- [Exercise requirements]:
Copy the listing from the line that has "Print the table using the printer icon" through its last line, shifting every coordinate in the answers by -22. Leave the pictures out.

(Listing for finding displayed items)
┏━━

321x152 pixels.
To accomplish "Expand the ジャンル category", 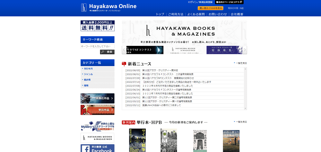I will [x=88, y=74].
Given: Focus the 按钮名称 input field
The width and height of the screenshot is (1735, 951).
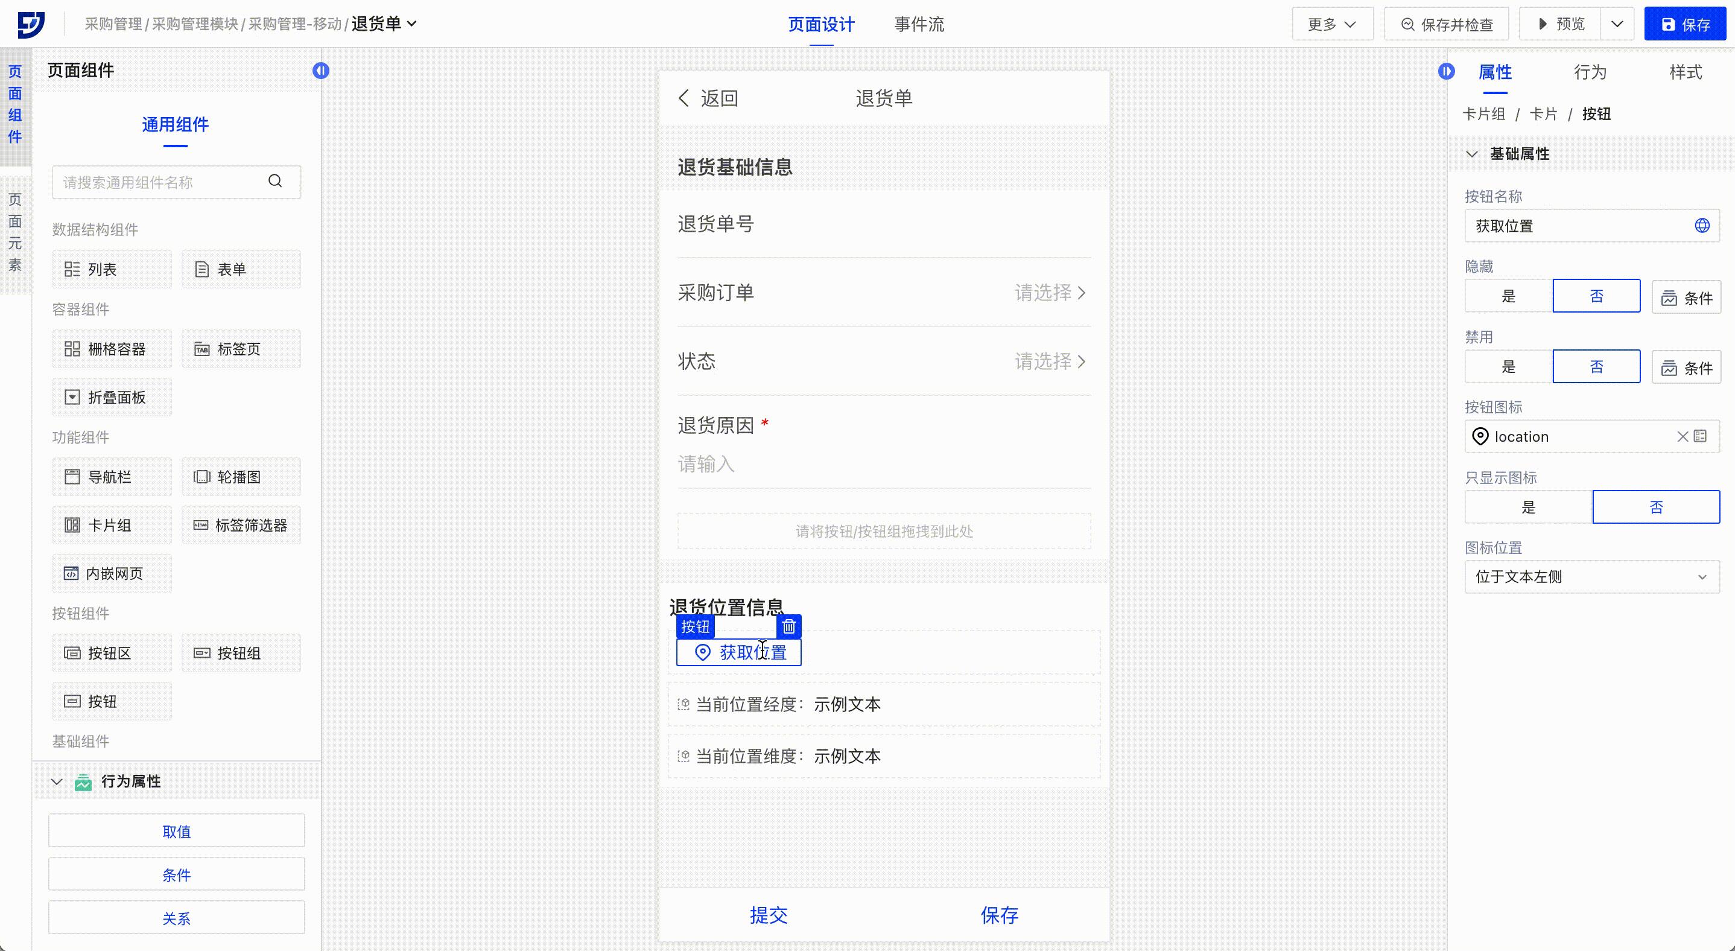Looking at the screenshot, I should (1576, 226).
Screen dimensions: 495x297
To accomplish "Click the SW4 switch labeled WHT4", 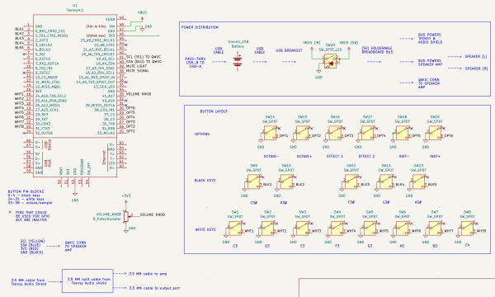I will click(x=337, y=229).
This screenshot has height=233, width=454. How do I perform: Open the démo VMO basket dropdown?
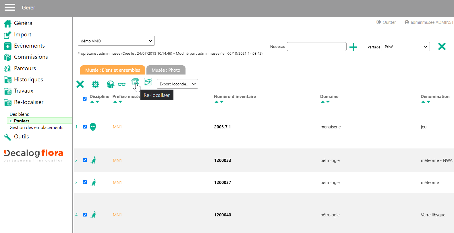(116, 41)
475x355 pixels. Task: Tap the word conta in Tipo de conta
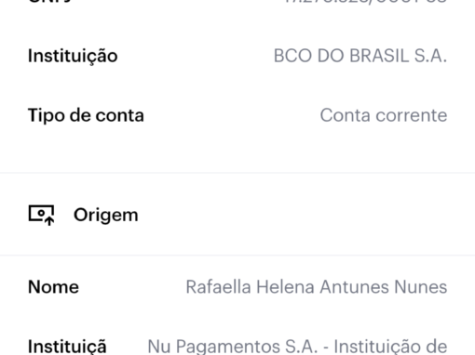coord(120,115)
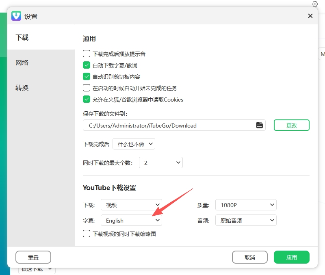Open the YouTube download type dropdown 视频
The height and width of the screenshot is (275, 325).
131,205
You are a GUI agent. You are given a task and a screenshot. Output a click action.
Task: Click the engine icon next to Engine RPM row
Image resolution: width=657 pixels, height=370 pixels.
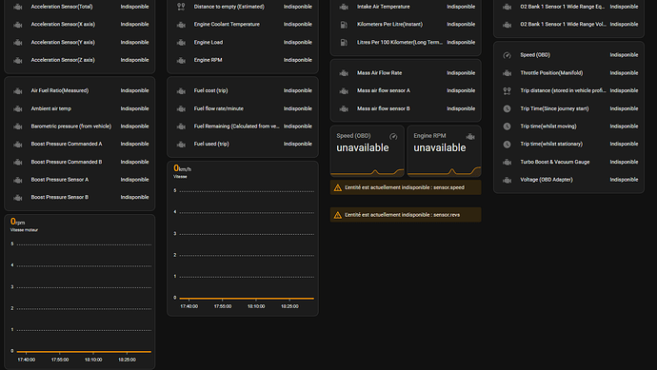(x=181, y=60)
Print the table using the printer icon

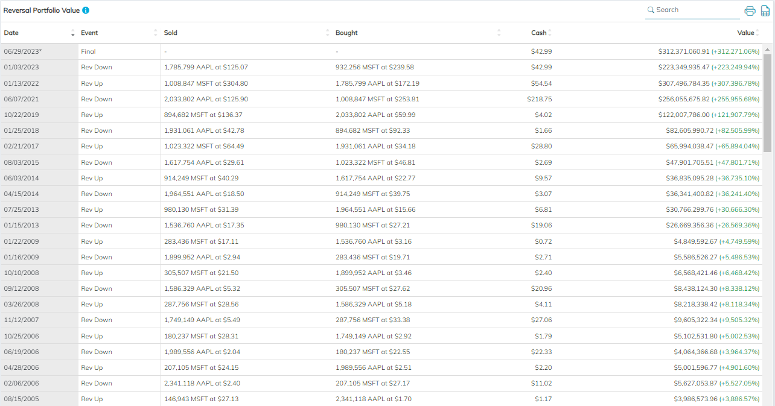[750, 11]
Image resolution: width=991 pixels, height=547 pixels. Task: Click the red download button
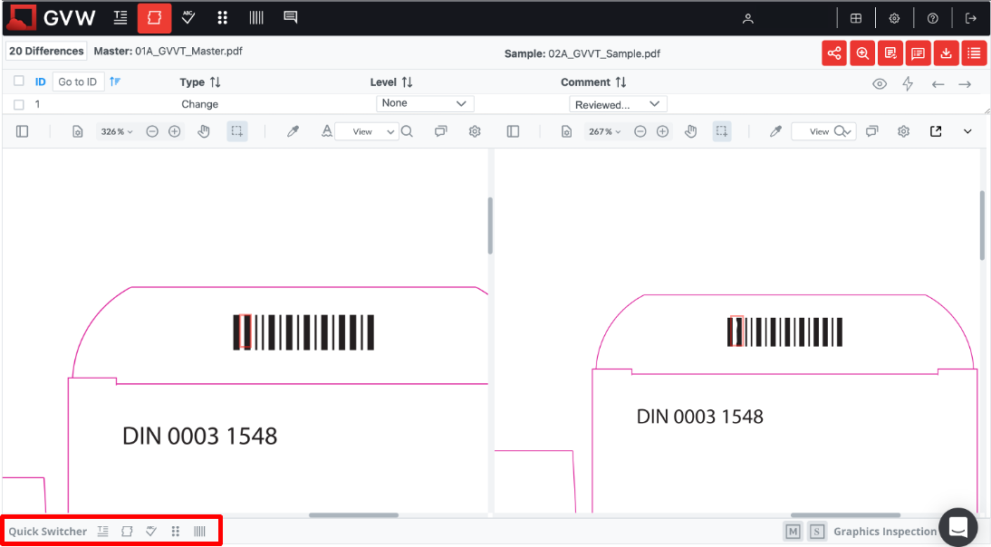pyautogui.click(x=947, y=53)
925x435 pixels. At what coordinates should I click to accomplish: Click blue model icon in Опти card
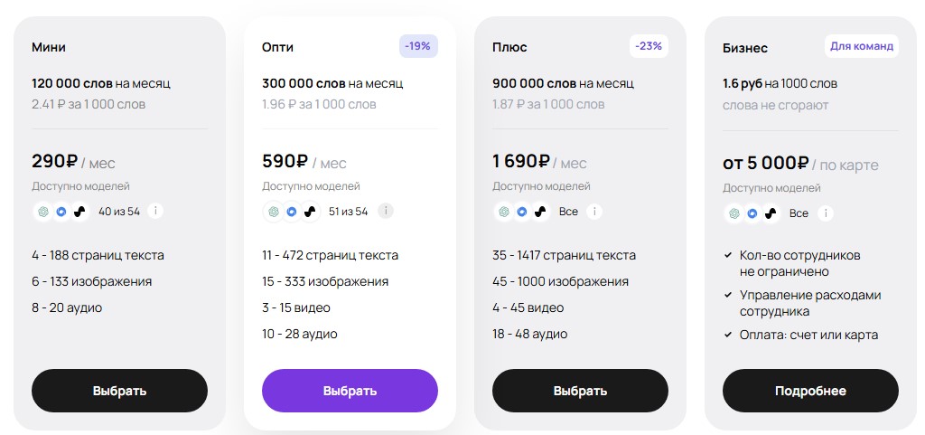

┗━━

- [Answer to this task]:
Print the table using the printer icon

[728, -11]
Image resolution: width=991 pixels, height=547 pixels. Task: Click the red download button
pyautogui.click(x=925, y=31)
925x435 pixels. At what coordinates should I click to accomplish: Click blue model icon in Опти card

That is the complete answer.